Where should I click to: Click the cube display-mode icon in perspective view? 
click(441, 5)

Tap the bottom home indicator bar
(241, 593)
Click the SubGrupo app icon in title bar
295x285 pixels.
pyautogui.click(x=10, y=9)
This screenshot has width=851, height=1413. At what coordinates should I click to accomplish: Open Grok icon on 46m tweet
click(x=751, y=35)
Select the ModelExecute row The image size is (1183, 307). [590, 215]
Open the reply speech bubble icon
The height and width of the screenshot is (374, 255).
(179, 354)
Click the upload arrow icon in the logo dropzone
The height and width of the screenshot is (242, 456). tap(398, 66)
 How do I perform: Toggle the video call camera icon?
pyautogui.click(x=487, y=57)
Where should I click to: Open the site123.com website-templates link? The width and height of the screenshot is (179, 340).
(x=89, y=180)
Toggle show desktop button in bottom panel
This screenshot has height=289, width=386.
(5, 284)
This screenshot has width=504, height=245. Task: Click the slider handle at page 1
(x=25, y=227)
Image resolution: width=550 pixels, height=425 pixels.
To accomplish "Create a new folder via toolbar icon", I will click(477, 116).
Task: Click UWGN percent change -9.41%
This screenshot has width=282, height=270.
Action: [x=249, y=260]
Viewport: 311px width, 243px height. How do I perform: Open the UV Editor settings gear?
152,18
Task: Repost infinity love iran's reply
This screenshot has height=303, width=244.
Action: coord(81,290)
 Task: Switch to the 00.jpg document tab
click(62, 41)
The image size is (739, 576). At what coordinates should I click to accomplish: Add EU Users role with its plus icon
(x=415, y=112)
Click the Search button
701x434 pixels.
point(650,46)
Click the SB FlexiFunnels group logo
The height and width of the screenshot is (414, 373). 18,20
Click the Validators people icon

+++++

### Brief
Everything in the records should be written out again exactly.

### Exercise solution
Where should I click to: Click the cube display-mode icon in perspective view? 
click(441, 5)

Tap the bottom home indicator bar
(241, 593)
Click the SubGrupo app icon in title bar
295x285 pixels.
pyautogui.click(x=10, y=9)
This screenshot has width=851, height=1413. At what coordinates should I click to accomplish: Open Grok icon on 46m tweet
click(x=751, y=35)
Select the ModelExecute row The image size is (1183, 307). [590, 215]
Open the reply speech bubble icon
The height and width of the screenshot is (374, 255).
(179, 354)
Click the upload arrow icon in the logo dropzone
The height and width of the screenshot is (242, 456). tap(398, 66)
 How do I perform: Toggle the video call camera icon?
pyautogui.click(x=487, y=57)
Where should I click to: Open the site123.com website-templates link? The width and height of the screenshot is (179, 340).
(x=89, y=180)
Toggle show desktop button in bottom panel
This screenshot has height=289, width=386.
(5, 284)
This screenshot has width=504, height=245. Task: Click the slider handle at page 1
(x=25, y=227)
Image resolution: width=550 pixels, height=425 pixels.
To accomplish "Create a new folder via toolbar icon", I will click(477, 116).
Task: Click UWGN percent change -9.41%
This screenshot has width=282, height=270.
Action: [x=249, y=260]
Viewport: 311px width, 243px height. How do I perform: Open the UV Editor settings gear?
152,18
Task: Repost infinity love iran's reply
This screenshot has height=303, width=244.
Action: coord(81,290)
 Task: Switch to the 00.jpg document tab
click(62, 41)
The image size is (739, 576). At what coordinates should I click to accomplish: Add EU Users role with its plus icon
(x=415, y=112)
Click the Search button
701x434 pixels.
point(650,46)
Click the SB FlexiFunnels group logo
The height and width of the screenshot is (414, 373). 18,20
Click the Validators people icon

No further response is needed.